Agile Product Manager in the Enterprise (6): Responsibility 4- Build an Effective Product Manager/Product Owner Team

Note: this is the sixth (and probably last)  in a series of posts (agile product manager category) on the changing role of product management as the enterprise transitions to agile development methods. This series in turn, is a continuation of the series on the Role of Product Manager and Product Owner in the Agile Enterprise which can be found in the Product Manager/Product Owner series on this blog as well as a series in the Agile Journal. (See the resource page for a mapping to the Agile Journal Article Series).

In an earlier post, Agile Product Manager in the Enterprise (2): A Contemporary Framework, and in earlier works, I described a framework for product management along with a separation of roles for the Agile Product Owner and Agile Product Manager in the enterprise context. I concluded with a suggested set of agile-specific responsibilities that are different than the activities in a pre-agile world. To reiterate: they are:

1. Own the Vision and Release Backlog

2. Manage Release Content

3. Maintain the Product Roadmap

4. Build an Effective Product Manager/Product Owner Team

In prior posts, I’ve described Responsibility 1- Own the Vision and Release BacklogResponsibility 2 – Manage Release Content, and Responsibility 3 – Maintain the Product Roadmap. In this post, I’ll describe the specifics of Responsibility 4: Build an Effective Product Manager/Product Owner Team.

————–

Building an Effective Product Manager/Product Owner Team

The Big Picture and it's Agile Release Train

The Big Picture of Enterprise Agility

In the agile enterprise Big Picture, the “steering wheel” that guides the enterprise to its product outcomes is the relationship between the agile Product Owner and Agile Project Manager.

From a reporting standpoint, I’ve often described the most typical relationship between the individuals in these roles as a “fat dotted line”.

Fat Dotted Line Reporting Structure

Fat Dotted Line Reporting Structure

Product Managers typically (but not always) report into marketing or business; Product Owners typically (but not always) report into development. However, to make the enterprise steering wheel actually work correctly, Product Owners are also honorary members of the Product Management organization from whence they receive overall product direction. In this role, they may also:

  • Attend most relevant PM meetings, functions, and planning sessions.
  • Receive input with respect to career growth and performance.

Of course, there is a natural tension in this relationship as the needs of the key constituents (development team vs. customers/market) are quite different.

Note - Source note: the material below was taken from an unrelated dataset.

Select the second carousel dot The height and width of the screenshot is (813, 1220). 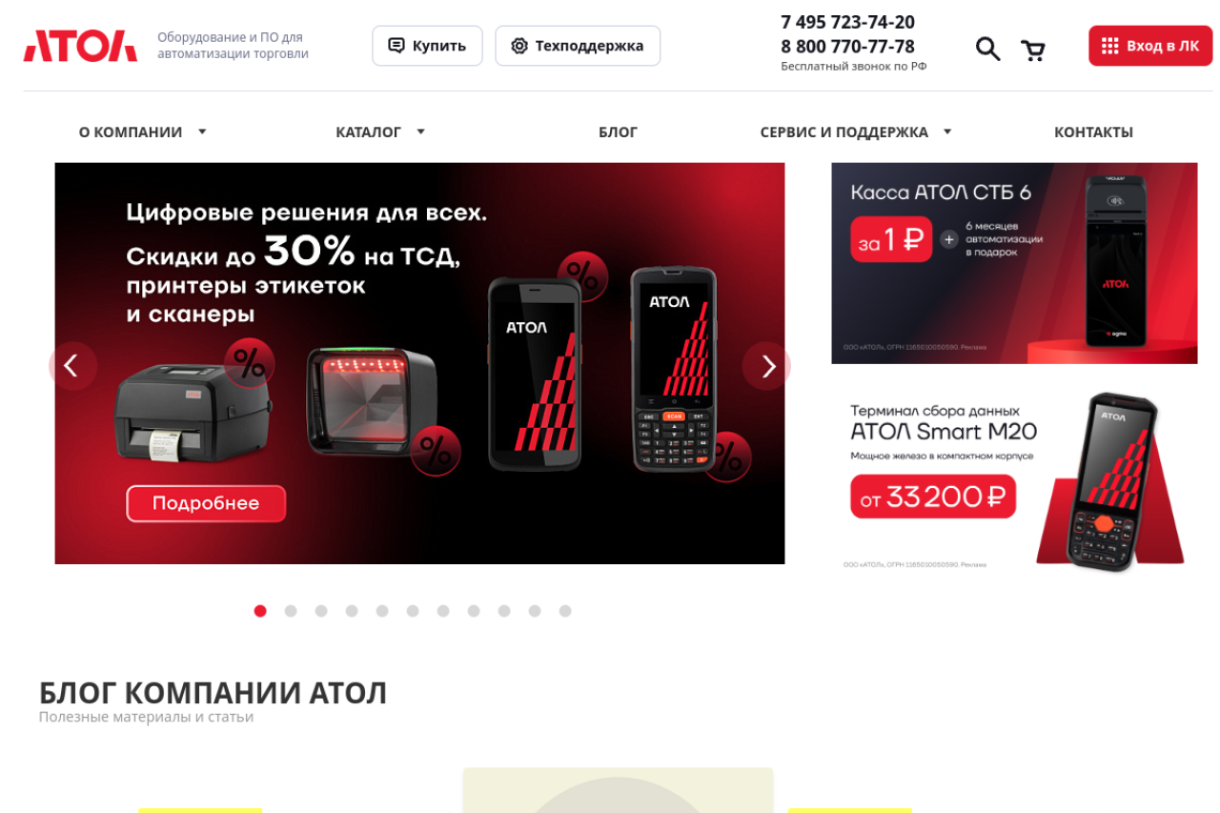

  • The Product Managers naturally want more features-more quickly and from a market perspective, there is no upper limit to their demands.
  • Product Owners and development teams naturally want that too, but are sensitized to the inevitable technological, architectural and quality constraints endemic to every large scale software application. They will tend to naturally focus on technology, architecture, and refactoring priorities. From an engineering perspective, there may be no upper limit to their demands!

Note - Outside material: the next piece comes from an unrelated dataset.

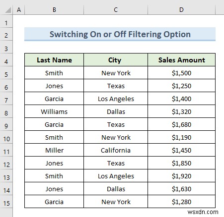Viewport: 224px width, 217px height.
Task: Click the $1,920 sales cell
Action: click(x=181, y=176)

Needed – A Sense of Balance

This natural tension is a direct delegation of the larger business-versus-technology enterprise balancing act:

  • If the business (Product Management) solely has its way, it’s likely that expediency of value delivery will rule and technology/product infrastructure investment will get the short stick. After all, what business owner would not want to accelerate value delivery for current customers at every opportunity? When this happens, the product becomes brittle over time, and eventually it is impossible to implement major new features without major refactoring (or worse).
  • If technology (Product Owner/team) solely has its way, there can be little doubt that the product will be built on sound (and the latest!) technology without short cuts or quality compromises. But the business value delivery may get the short stick. After all, what technologist wouldn’t want to build the most extensible and reliable platform to support future customer needs? When this happens, the current pace of value delivery may lag other competitors in the marketplace and marketshare will suffer (or worse).

So the best we can do is first recognize and balance these competing interests and  occasionally let the balance tip a little this way or that (refactoring vs. new value stories) based on the current business and solution context.

Needed: A Sense of Balance

Needed: A Sense of Balance

Perhaps more importantly, this friction is both a necessary and productive  facet of the enterprise, for it is in the heat of this natural friction and its constant resource constraints, that the sparks of true innovation and creativity are born.

Write less code-accomplish more!

Ingredients for an Effective Relationship

In earlier posts, Jennifer Fawcett (agileproductowner.com) has commented on how important it is to build an effective relationship amongst these teams. She noted that the essential ingredients for building the ultimate Agile Product Owner/Agile Product Manager team are Collaboration, Partnership and Trust. Together, we provide a few tips for building these essential ingredients:

Collaboration – An addition to the joint, enterprise release planning functions, teams must synchronize and communicate the ever-changing corporate priorities daily. POs should invite PMs to attend daily stand-ups on occasion. Politely insist on attendance at most/all demos. Have an “open door” policy for all development and product management meetings.  If one party cannot attend, summarize results in minutes or email. Communicate constantly.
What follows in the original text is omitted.